__TASK REQUIREMENTS__: Please copy the material under this line exactly, keeping every line.
☆ ☆ ☆ ☆
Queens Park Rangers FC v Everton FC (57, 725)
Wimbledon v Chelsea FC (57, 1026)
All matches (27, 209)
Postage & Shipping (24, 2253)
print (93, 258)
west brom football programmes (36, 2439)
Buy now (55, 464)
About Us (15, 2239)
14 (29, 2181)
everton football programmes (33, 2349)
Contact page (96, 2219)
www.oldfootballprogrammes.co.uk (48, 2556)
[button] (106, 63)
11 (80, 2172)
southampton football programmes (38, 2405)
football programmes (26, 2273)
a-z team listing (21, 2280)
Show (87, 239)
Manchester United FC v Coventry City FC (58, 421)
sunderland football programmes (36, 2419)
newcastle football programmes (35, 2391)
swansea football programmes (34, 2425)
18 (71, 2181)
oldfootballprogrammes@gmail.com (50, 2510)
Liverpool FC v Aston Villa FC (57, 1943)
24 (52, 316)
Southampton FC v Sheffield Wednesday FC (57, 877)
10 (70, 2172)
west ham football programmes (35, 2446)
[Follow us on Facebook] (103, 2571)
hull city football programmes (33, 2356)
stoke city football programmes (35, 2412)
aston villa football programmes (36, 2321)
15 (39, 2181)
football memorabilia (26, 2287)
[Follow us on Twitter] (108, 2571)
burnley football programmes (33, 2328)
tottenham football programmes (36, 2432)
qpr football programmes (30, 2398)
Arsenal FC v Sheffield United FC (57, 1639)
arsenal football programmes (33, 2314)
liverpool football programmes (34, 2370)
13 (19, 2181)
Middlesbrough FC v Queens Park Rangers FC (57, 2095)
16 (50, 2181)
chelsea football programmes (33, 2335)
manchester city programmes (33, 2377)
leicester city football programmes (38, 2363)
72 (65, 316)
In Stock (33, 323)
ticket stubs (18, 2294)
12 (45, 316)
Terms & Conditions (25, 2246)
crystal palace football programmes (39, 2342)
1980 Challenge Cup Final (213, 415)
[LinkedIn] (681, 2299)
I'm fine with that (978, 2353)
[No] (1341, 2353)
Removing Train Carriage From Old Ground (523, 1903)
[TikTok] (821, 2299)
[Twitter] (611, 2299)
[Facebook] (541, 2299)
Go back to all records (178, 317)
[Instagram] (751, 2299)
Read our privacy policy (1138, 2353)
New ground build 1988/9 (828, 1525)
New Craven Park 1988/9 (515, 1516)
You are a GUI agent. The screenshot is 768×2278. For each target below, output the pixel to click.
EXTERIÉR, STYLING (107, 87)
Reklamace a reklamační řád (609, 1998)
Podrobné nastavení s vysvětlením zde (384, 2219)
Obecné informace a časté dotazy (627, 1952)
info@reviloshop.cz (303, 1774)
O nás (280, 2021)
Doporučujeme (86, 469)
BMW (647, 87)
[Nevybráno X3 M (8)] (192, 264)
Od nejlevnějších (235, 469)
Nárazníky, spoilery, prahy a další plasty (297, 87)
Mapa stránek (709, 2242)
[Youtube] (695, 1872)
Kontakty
☆ ☆ ☆ ☆
__OUTPUT FOR THIS EXERCISE__:
Queens Park Rangers FC v Everton FC (57, 725)
Wimbledon v Chelsea FC (57, 1026)
All matches (27, 209)
Postage & Shipping (24, 2253)
print (93, 258)
west brom football programmes (36, 2439)
Buy now (55, 464)
About Us (15, 2239)
14 (29, 2181)
everton football programmes (33, 2349)
Contact page (96, 2219)
www.oldfootballprogrammes.co.uk (48, 2556)
[button] (106, 63)
11 (80, 2172)
southampton football programmes (38, 2405)
football programmes (26, 2273)
a-z team listing (21, 2280)
Show (87, 239)
Manchester United FC v Coventry City FC (58, 421)
sunderland football programmes (36, 2419)
newcastle football programmes (35, 2391)
swansea football programmes (34, 2425)
18 (71, 2181)
oldfootballprogrammes@gmail.com (50, 2510)
Liverpool FC v Aston Villa FC (57, 1943)
24 (52, 316)
Southampton FC v Sheffield Wednesday FC (57, 877)
10 (70, 2172)
west ham football programmes (35, 2446)
[Follow us on Facebook] (103, 2571)
hull city football programmes (33, 2356)
stoke city football programmes (35, 2412)
aston villa football programmes (36, 2321)
15 (39, 2181)
football memorabilia (26, 2287)
[Follow us on Twitter] (108, 2571)
burnley football programmes (33, 2328)
tottenham football programmes (36, 2432)
qpr football programmes (30, 2398)
Arsenal FC v Sheffield United FC (57, 1639)
arsenal football programmes (33, 2314)
liverpool football programmes (34, 2370)
13 (19, 2181)
Middlesbrough FC v Queens Park Rangers FC (57, 2095)
16 (50, 2181)
chelsea football programmes (33, 2335)
manchester city programmes (33, 2377)
leicester city football programmes (38, 2363)
72 (65, 316)
In Stock (33, 323)
ticket stubs (18, 2294)
12 (45, 316)
Terms & Conditions (25, 2246)
crystal palace football programmes (39, 2342)
1980 Challenge Cup Final (213, 415)
[LinkedIn] (681, 2299)
I'm fine with that (978, 2353)
[No] (1341, 2353)
Removing Train Carriage From Old Ground (523, 1903)
[TikTok] (821, 2299)
[Twitter] (611, 2299)
[Facebook] (541, 2299)
Go back to all records (178, 317)
[Instagram] (751, 2299)
Read our privacy policy (1138, 2353)
New ground build 1988/9 (828, 1525)
New Craven Park 1988/9 (515, 1516)
You are a GUI agent. The screenshot is 768×2278. For each target below, output the pixel to click.
EXTERIÉR, STYLING (107, 87)
Reklamace a reklamační řád (609, 1998)
Podrobné nastavení s vysvětlením zde (384, 2219)
Obecné informace a časté dotazy (627, 1952)
info@reviloshop.cz (303, 1774)
O nás (280, 2021)
Doporučujeme (86, 469)
BMW (647, 87)
[Nevybráno X3 M (8)] (192, 264)
Od nejlevnějších (235, 469)
Nárazníky, spoilery, prahy a další plasty (297, 87)
Mapa stránek (709, 2242)
[Youtube] (695, 1872)
Kontakty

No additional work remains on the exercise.